Pointing items for text and elements
[START]

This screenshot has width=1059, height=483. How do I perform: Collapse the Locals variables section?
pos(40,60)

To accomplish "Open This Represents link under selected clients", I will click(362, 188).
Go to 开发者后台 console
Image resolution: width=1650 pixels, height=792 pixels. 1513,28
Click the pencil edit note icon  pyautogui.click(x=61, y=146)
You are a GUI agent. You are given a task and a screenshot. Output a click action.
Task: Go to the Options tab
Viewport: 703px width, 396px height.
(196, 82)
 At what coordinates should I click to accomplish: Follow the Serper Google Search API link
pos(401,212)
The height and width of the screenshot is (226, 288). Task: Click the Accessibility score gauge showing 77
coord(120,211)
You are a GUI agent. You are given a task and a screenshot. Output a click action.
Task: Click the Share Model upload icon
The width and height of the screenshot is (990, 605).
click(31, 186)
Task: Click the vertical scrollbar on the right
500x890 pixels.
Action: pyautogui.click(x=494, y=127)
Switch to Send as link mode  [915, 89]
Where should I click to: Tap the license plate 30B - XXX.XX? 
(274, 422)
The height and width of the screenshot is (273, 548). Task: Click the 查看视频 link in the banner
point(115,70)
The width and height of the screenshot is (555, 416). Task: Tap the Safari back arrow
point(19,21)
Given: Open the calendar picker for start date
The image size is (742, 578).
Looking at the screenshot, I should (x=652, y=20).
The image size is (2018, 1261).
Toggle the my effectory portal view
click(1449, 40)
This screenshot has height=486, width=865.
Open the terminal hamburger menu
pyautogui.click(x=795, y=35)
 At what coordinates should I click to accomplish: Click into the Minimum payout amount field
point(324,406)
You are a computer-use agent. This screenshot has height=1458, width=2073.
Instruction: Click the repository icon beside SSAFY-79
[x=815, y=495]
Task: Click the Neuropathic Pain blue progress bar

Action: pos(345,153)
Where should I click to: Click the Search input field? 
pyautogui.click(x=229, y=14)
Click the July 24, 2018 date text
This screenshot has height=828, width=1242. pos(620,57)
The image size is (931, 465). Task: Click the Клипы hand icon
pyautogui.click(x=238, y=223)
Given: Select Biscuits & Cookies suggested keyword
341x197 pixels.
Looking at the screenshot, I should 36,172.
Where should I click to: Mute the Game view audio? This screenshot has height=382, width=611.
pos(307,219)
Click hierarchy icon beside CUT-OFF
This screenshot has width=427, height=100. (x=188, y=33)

[END]

> _OBJECTIVE_
Swap "GUI agent" for "GUI assistant" throughout the items above, keeping every other character unchanged.

> _WRITTEN ANSWER_
This screenshot has width=1059, height=483. How do I perform: Collapse the Locals variables section?
pos(40,60)

To accomplish "Open This Represents link under selected clients", I will click(362, 188).
Go to 开发者后台 console
Image resolution: width=1650 pixels, height=792 pixels. 1513,28
Click the pencil edit note icon  pyautogui.click(x=61, y=146)
You are a GUI assistant. You are given a task and a screenshot. Output a click action.
Task: Go to the Options tab
Viewport: 703px width, 396px height.
(196, 82)
 At what coordinates should I click to accomplish: Follow the Serper Google Search API link
pos(401,212)
The height and width of the screenshot is (226, 288). Task: Click the Accessibility score gauge showing 77
coord(120,211)
You are a GUI assistant. You are given a task and a screenshot. Output a click action.
Task: Click the Share Model upload icon
The width and height of the screenshot is (990, 605).
click(31, 186)
Task: Click the vertical scrollbar on the right
500x890 pixels.
Action: pyautogui.click(x=494, y=127)
Switch to Send as link mode  [915, 89]
Where should I click to: Tap the license plate 30B - XXX.XX? 
(274, 422)
The height and width of the screenshot is (273, 548). Task: Click the 查看视频 link in the banner
point(115,70)
The width and height of the screenshot is (555, 416). Task: Tap the Safari back arrow
point(19,21)
Given: Open the calendar picker for start date
The image size is (742, 578).
Looking at the screenshot, I should (x=652, y=20).
The image size is (2018, 1261).
Toggle the my effectory portal view
click(1449, 40)
This screenshot has height=486, width=865.
Open the terminal hamburger menu
pyautogui.click(x=795, y=35)
 At what coordinates should I click to accomplish: Click into the Minimum payout amount field
point(324,406)
You are a computer-use agent. This screenshot has height=1458, width=2073.
Instruction: Click the repository icon beside SSAFY-79
[x=815, y=495]
Task: Click the Neuropathic Pain blue progress bar

Action: pos(345,153)
Where should I click to: Click the Search input field? 
pyautogui.click(x=229, y=14)
Click the July 24, 2018 date text
This screenshot has height=828, width=1242. pos(620,57)
The image size is (931, 465). Task: Click the Клипы hand icon
pyautogui.click(x=238, y=223)
Given: Select Biscuits & Cookies suggested keyword
341x197 pixels.
Looking at the screenshot, I should 36,172.
Where should I click to: Mute the Game view audio? This screenshot has height=382, width=611.
pos(307,219)
Click hierarchy icon beside CUT-OFF
This screenshot has width=427, height=100. (x=188, y=33)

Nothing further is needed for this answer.